[MLton] POPL review

Matthew Fluet fluet@cs.cornell.edu
Thu, 19 Jan 2006 10:03:54 -0500 (EST)


I thought I would pass along a few impressions from POPL that would be of 
interest to the MLton list.

* Invited Talk: The Scala Experiment -- Can We Provide Better Language 
Support for Component Systems? (M. Odersky)
http://www.cs.princeton.edu/~dpw/popl/06/odersky.pdf

The Scala language (http://scala.epfl.ch) is one of these multi-paradigm 
languages that attempts to combine OO with functional, with a dose of 
native XML support.  But, Martin's real focus in the invited talk was 
dealing with component systems -- how do you build complex software 
systems that are robust in the face of changing out one componet for 
another.  While there is a fairly expressive type system living in the 
language, I'm not entirely sold on whether or not this leads to better 
software engineering.


* Formal Certification of a Compiler Back-end or: Programming a Compiler 
with a Proof Assistant (X. Leroy)

Xavier's herculean accomplishment of getting a formal certification for 
the compilation of Cminor (a stripped down C) to PowerPC assembly.  What I 
find most compelling about this work is that it _doesn't_ follow the 
"proof by construction" paradigm that lies at the heart of constructive 
type theories, such as supports the Coq proof assistant.  Rather than 
proving \forall\exists properties and extracting functions, Xavier simply 
wrote down the functions he was interested in and proved they had the 
required properties.  And, where that proved (pardon the pun) too 
difficult, he resorted to proving, for example, that a _validation 
function_ could assert that a given register allocation did indeed color 
the interference graph correctly, without proving that the George-Appel 
register allocator itself was correct.  This gives you more conditional 
theorems (if the compiler produces assembly, then it is semantically 
equivalent to the source --- but no guarantees that the compiler actualy 
succeeds in producing assembly).


* Environment Analysis via \Delta-CFA (M. Might, O. Shivers)
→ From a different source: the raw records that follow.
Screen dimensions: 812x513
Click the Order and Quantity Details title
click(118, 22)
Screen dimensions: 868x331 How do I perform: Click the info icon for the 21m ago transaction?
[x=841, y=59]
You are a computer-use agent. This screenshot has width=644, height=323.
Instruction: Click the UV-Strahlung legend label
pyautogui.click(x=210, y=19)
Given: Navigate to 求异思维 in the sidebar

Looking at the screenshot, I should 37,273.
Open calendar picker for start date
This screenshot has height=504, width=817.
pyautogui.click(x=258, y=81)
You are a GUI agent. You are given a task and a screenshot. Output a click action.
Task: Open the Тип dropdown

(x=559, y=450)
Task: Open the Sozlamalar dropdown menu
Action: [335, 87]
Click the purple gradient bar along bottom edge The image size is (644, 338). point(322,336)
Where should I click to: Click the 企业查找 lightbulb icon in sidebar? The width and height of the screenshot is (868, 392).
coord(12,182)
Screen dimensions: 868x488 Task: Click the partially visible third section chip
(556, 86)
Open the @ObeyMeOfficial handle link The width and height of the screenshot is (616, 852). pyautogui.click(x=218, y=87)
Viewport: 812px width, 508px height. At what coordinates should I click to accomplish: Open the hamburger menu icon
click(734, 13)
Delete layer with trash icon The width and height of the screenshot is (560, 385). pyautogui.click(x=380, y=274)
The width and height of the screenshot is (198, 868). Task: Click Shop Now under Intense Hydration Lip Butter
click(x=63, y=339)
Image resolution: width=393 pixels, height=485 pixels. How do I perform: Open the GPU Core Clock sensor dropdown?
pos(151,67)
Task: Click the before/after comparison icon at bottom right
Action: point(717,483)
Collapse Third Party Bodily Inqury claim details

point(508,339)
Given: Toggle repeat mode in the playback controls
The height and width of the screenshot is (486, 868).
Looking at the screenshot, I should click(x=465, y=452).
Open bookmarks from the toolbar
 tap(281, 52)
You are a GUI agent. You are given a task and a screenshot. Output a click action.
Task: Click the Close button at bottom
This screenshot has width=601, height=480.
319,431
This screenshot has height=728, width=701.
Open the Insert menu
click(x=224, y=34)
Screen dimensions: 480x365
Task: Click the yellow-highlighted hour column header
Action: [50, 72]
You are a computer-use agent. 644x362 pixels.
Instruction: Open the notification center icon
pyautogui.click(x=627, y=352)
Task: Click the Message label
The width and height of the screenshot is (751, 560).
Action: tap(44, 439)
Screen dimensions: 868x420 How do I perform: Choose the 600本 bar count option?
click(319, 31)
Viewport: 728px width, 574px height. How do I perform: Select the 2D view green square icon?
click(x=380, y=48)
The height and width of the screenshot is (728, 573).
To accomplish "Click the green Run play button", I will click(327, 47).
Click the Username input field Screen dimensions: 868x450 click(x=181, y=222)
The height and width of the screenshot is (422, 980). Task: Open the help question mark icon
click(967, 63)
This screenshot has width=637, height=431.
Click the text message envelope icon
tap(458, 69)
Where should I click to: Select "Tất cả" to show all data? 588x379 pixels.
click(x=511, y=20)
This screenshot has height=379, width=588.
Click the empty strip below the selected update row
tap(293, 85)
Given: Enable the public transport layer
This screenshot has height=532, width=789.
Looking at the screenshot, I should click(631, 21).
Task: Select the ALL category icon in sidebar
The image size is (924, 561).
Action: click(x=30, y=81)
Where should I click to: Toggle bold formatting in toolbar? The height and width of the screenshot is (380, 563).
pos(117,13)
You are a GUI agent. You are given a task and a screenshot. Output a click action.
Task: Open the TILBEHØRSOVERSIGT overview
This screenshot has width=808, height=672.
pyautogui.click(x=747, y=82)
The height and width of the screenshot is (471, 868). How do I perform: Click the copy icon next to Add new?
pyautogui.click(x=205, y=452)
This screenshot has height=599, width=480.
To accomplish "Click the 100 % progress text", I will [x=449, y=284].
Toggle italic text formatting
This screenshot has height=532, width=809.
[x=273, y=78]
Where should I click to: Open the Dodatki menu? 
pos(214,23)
As I said in my message to Ben Chambers, this was one of the smoothest 
talks I saw.  The Super-Beta inlining optimization requires that the 
call-site have the same dynamic environment as the closure to be inlined. 
This environment analysis is fundamentally different than the 
control-flow analysis of k-CFA.  An open question for me is whether this 
kind of analysis might be useful for guiding better closure 
representations in MLton.


* Invited Talk: The Next Mainstream Programming Language: A Game 
Developer's Perspective (T. Sweeney)
http://www.cs.princeton.edu/~dpw/popl/06/Tim-POPL.ppt

I think the big take away message is that academia doesn't give industry 
enough credit.  In particular, programmers are not blind to the 
complexities and predisposition to bugs inherent in C++ programming. 
Also, programmers may be a lot more willing to swallow a radical change in 
programming language if it really improves productivity.


* A Verifiable SSA Program Representation for Aggressive Compiler 
Optimization (V.S. Menon, N. Glew, B.R. Murphy, A. McCeight, T. Shpeisman, 
A.-R. Adl-Tabatabai, L. Petersen)

This is in the context of the STARJit compiler.  The big goal is to 
optimize the redundant checks that are left by naively translating Java 
bytecode into a more explicit representation on the way to native code. 
They adopt an SSA representation that is very much like MLton's IL (except 
they continue to use \phi-functions and all the complexities that 
entails); they add on proof terms and proof types that validate particular 
unsafe acceses (like array dereference).  The big insight is that by 
reifying proof terms as SSA variables, then data-dependence ensures that 
all the supporting checks remain in one form or another.  The other 
advantage is that most optimization passes need not know anything specific 
about proof terms -- they treat them just like SSA variables.


* Staged Alocation: A Compositional Technique for Specifying and 
Implementing Procedure Calling Conventions (R. Olinsky, C. Lindig, N. 
Ramsey)

Implementing calling conventions is hard and error-prone.  This work gives 
a simple declarative description of calling conventions that can be broken 
down in to simple primitives, easily implemented and composed in a 
compiler.  An interesting point is that rather than finding the 
most-expressive language for describing calling conventions, they focus on 
primitives that give rise to sensible calling conventions.

===========================================================================
===========================================================================

That was POPL formally, but, of course, there were a lot of interesting 
discussions outside the technical programme.

Martin Elsman told me that the MLKit is gearing up for a new release with 
both full Standard Basis Library support and ML Basis file support.  He 
also told me that he's been able to bootstrap the MLKit with MLton, seeing 
a decent speed up of the resulting compiler.  Unfortunately, the MLton 
compiled version of the MLKit weighs in at 100MB (75MB stripped), which is 
quite a blowup.  I'm hoping we can investigate.

John Reppy and Aaron Turon told me a bit about what is going on at 
UChicago.  They are preparing to release an ML-Lex replacement, based on 
Brzozowski's notion of regular expression derivatives.  They hope to go on 
to develop an ML-Yacc replacement (probably along the lines of ANTLR). 
They have also been working on SML support in Eclipse.  This is part of an 
SML infrastructure grant, so it ought to yield some nice artifacts for the 
community at large.

Umut Acar and Matthew Hammer from TTI-Chicago gave a 5-min madness talk at 
SPACE, where they wondered how to get better performance out of their 
self-adjusting computation infrastructure 
(http://ttic.uchicago.edu/~umut/sting/).  Their fundamental problem is 
that their library allocates data contrary to the generational hypothesis.
I suggested that it might be possible to expose hooks like:

   val MLton.GC.allocInOldGen : (unit -> 'a) -> 'a
   val MLton.GC.allocInNursery : (unit -> 'a) -> 'a

that would cause allocations during the run of the thunk to happen in the 
appropriate area of the heap.